- WORK REQUIRED -
Extract the stretch of lines that starts at the line with "This screenshot has height=339, width=604." and ends at the last line of the data below. Give it exactly, without pictures.

- AVAILABLE DATA -
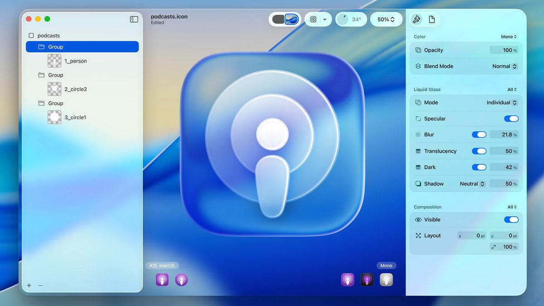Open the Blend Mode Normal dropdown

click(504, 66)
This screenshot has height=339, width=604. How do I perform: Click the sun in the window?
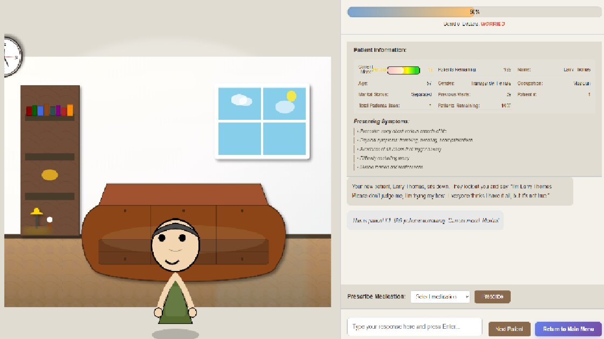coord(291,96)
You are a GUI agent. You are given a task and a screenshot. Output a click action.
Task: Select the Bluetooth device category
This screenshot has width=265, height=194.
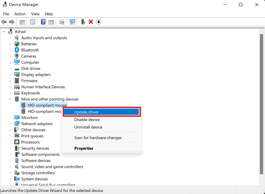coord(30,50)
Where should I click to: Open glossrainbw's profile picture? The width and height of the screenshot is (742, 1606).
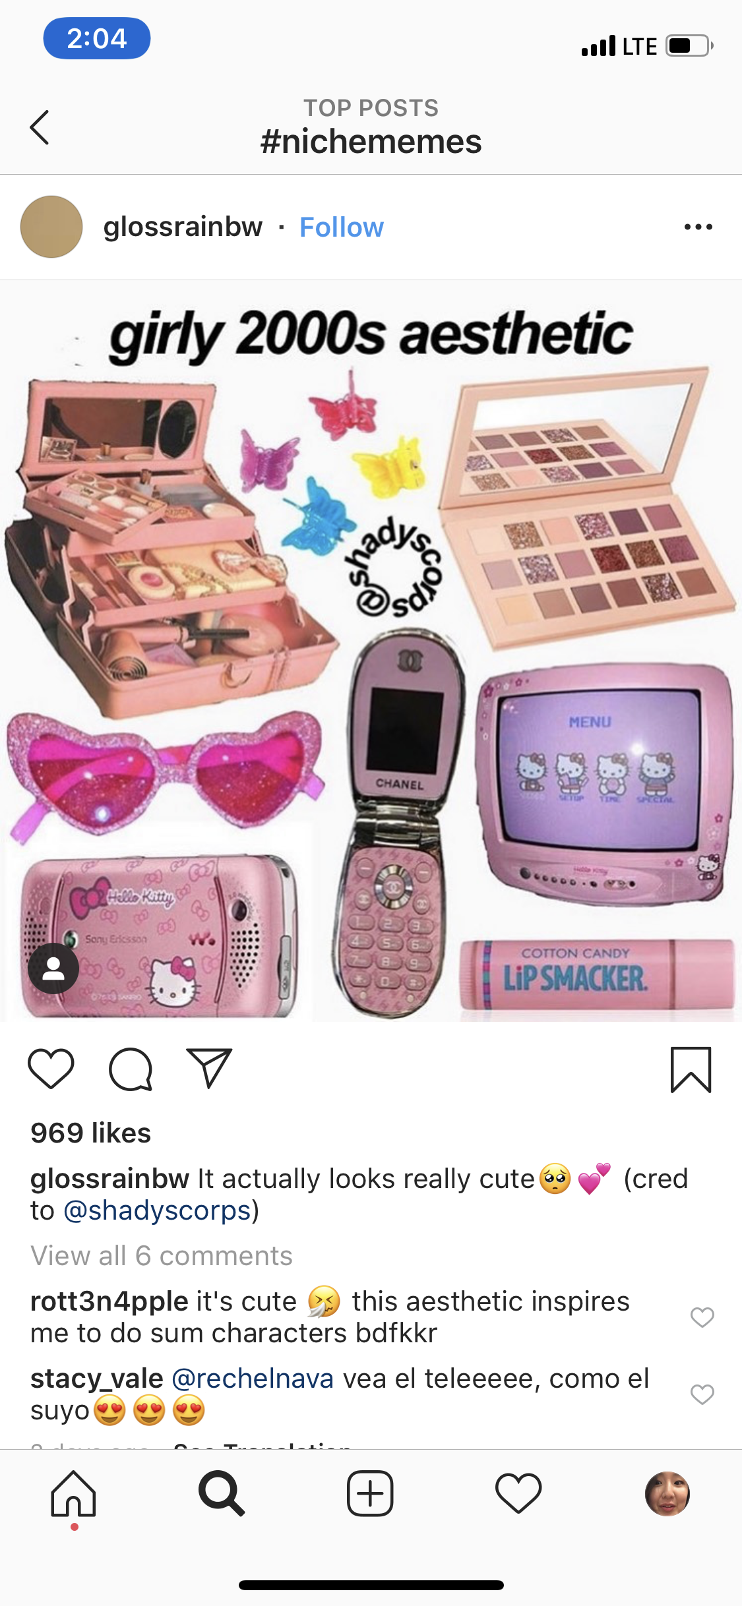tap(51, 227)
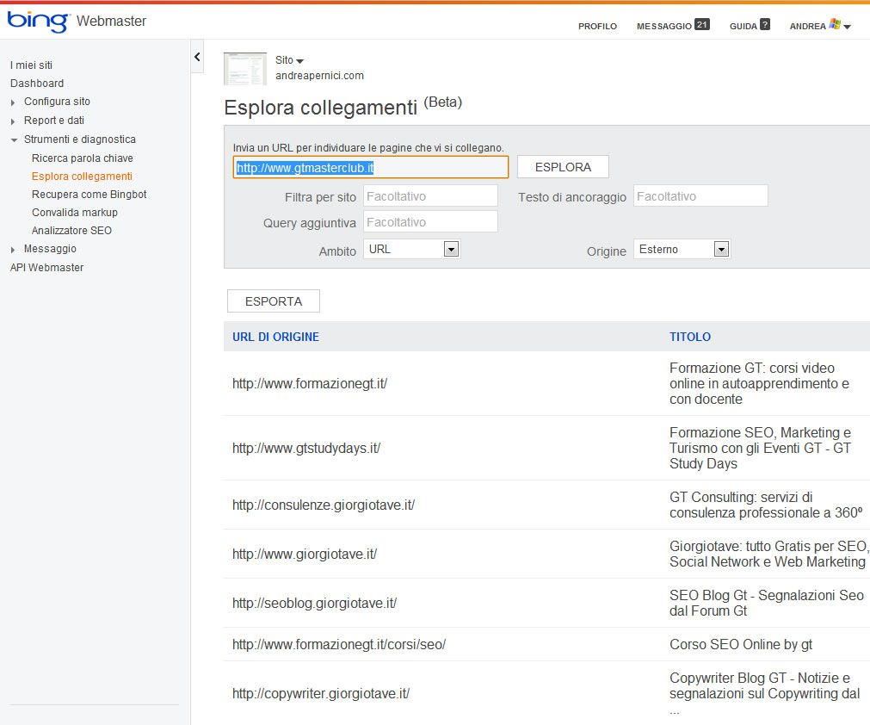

- SOLUTION BELOW -
This screenshot has height=339, width=604. How do I perform: Click the sun in the window?
coord(291,96)
You are a GUI agent. You are given a task and a screenshot. Output a click action.
Task: Select the Bluetooth device category
This screenshot has width=265, height=194.
coord(30,50)
Where should I click to: Open glossrainbw's profile picture? The width and height of the screenshot is (742, 1606).
tap(51, 227)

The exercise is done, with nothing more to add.